What happened after CalPERS cut pensions of former San Gabriel Valley agency employees (San Gabriel Valley Tribune)
For nearly three decades, Sandy Meza helped young people, unemployed workers and former jail inmates find work.  Now, after CalPERS slashed pensions for Meza and hundreds of other former employees of a defunct San Gabriel Valley job training agency by nearly two-thirds, the 62-year-old Chino resident is looking for a job of her own. “It’s like this dark cloud hanging over you all the time,” Meza said on a recent morning. In January, the California Employees’ Retirement System notified more than 170 former employees of the East San Gabriel Valley Human Services Consortium, known as LA Works, that because the agency hadn’t made payments on their retirement benefits in over a year, their pensions could be reduced.

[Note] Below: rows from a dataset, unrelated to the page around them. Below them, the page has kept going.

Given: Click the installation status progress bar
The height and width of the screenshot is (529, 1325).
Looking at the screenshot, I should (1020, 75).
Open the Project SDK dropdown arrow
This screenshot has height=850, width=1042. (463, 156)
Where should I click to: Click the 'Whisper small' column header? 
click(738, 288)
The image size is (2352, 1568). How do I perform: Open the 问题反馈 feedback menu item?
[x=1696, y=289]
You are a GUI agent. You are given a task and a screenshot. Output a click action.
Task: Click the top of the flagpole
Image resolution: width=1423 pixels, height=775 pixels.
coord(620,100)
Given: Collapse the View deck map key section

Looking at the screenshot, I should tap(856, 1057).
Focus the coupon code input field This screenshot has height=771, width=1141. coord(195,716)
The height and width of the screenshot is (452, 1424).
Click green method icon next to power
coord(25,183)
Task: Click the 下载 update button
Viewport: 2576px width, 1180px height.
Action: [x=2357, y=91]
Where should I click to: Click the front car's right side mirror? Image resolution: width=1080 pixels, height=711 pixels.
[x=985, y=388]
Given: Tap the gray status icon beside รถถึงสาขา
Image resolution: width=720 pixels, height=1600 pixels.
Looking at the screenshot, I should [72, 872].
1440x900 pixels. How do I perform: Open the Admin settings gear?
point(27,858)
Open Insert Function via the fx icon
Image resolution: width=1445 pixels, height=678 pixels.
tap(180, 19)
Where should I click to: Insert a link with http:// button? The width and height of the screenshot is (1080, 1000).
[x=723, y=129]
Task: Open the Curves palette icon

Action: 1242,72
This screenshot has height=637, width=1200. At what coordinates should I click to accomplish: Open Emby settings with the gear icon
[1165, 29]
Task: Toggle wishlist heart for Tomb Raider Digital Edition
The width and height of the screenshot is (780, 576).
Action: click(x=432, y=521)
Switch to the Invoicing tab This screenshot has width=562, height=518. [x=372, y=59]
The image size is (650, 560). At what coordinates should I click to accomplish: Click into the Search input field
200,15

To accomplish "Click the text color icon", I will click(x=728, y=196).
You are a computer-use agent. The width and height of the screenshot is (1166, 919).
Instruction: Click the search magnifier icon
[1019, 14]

The cuts were approved by the CalPERS board in March and took effect July 1. Most saw their pensions reduced by about 63 percent. That meant a drastic change in lifestyle for 78-year-old Shari Plaster, who lives in Indio. “Everything you planned for during your working years must be reduced by 63 percent — living expenses, planned vacations, certain activities with the grandchildren, friends and life in general,” Plaster, who worked at the agency for 27 years, said in a written statement. Meza and her husband recently asked their three adult children to pay the mortgage on their Chino home. Sitting in the living room of the house they purchased 25 years ago, Meza fought back tears. Her husband Miguel’s voice was audible from the next room as he spoke with a Medicare representative about lowering the costs of his Parkinson’s disease medications — his request was later denied.